CRM vendor KANA, which held its North American KANAConnect User Group meeting last week in New Orleans, has added 1 million seats in the last year. They are riding the trend of companies which see customer experience as a key differentiator. Some 40% of KANA’s customers are deploying in the cloud. This has driven adoption for KANAExpress, the SaaS-based solution that Layered Tech, one of the sponsors of KANAConnect, runs on a CA AppLogic® cloud. The reason for this strong demand is clear: cloud characteristics are fundamental to meeting customer expectations for CRM. Here are 5 examples:
Channel Choice: Multi-channel support is hallmark of companies with excellent customer service, but multiple channels can lead to multiple silos without an integrated approach. Continuity across phone, email, web, text, chat, and social media leads to a seamless customer experience, which drives up both customer satisfaction and service agent productivity. Similarly, your cloud platform must break down the barriers between the silos of infrastructure that support your customer service applications. Servers, network and storage gear should be virtualized and managed in an integrated way. A cloud management approach that moves beyond using APIs and scripting can provide better response to customer demand and improve IT staff productivity.
Consistency: Customers expect consistent, service-specific information as they interact with support teams through various channels. The answer to a problem they receive via on-line chat should be the same one they’d receive via phone or web-based FAQ. In a dynamic market in which your knowledge base evolves regularly, you must efficiently distribute “gold standard” content across channels.
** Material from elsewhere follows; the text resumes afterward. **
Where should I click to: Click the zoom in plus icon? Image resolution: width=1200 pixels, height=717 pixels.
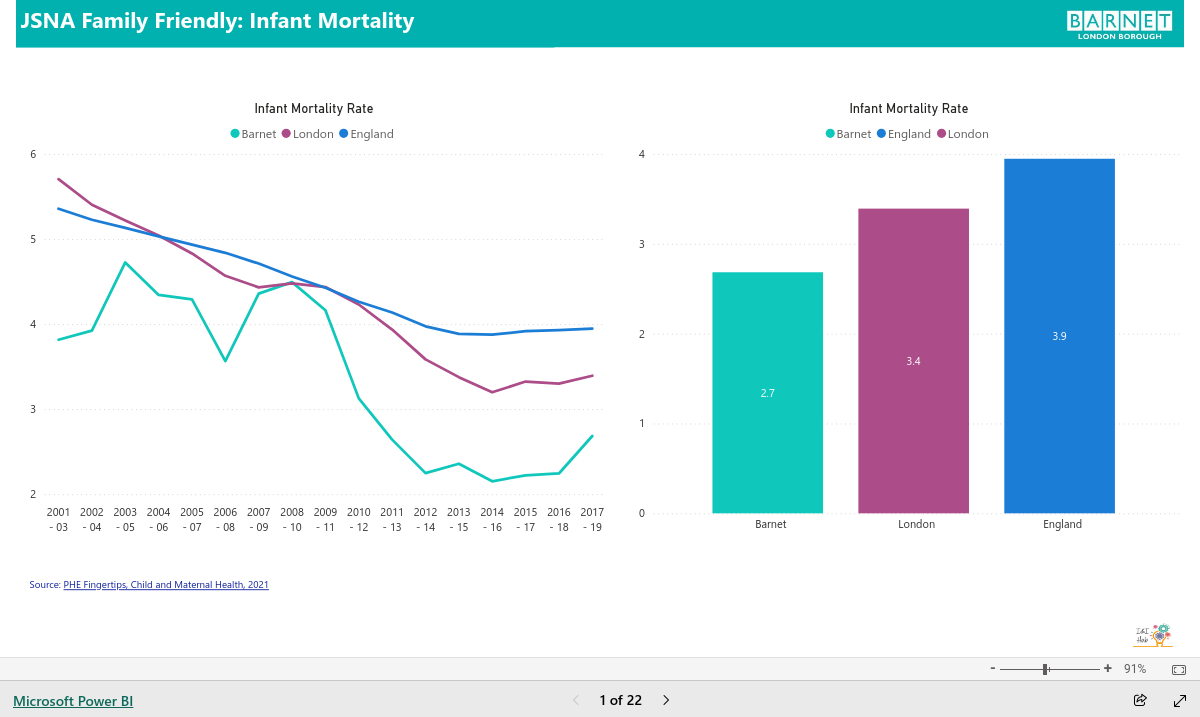(x=1108, y=668)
Similarly your cloud platform must enable you to distribute content quickly and consistently, whether it is replicating a standard service from one customer to another, or rolling out a complex service across geographically distributed data centers. As you make upgrades to your service, a cloud platform that maintains the system of record centrally, and allows you to replicate it with a minimum of manual intervention helps you get your services to market fast.
Convenience: The dominance of the call center as the primary means of customer support is being challenged by social media and mobile applications because of the convenience of any-time, any-where access, and the demand for real-time interaction. By now, many people are undoubtedly familiar with this month’s story of the British Airways customer who spent $1,000 on a promoted tweet to complain about lost luggage. The exponential growth in calls, content, and collaboration strains the underlying IT infrastructure. Predicting the IT infrastructure capacity required for CRM is difficult since demand ebbs and flows as new products are released or recalled, or as promotions are offered. The ability of a cloud service to scale up and down as needed in order to support changing IT requirements is ideal for meeting this challenge. When volumes are high, capacity is provisioned. When it recedes, capacity, and the corresponding expenditure, is lowered.
Core Competence and Compliance: The above-mentioned factors clearly show the benefits of a cloud based CRM system. But most companies don’t have the core competence in building and operating a cloud platform. And most shouldn’t spend resources developing it. Focus on your core competence and find a trusted service provider who does have those skills. And because compliance is an issue when it comes to sensitive customer data, make sure your provider has the proper FISMA, HIPPA, or PCI certifications.
What do you think? How does cloud factor in to your CRM needs? I’m interested in hearing your thoughts.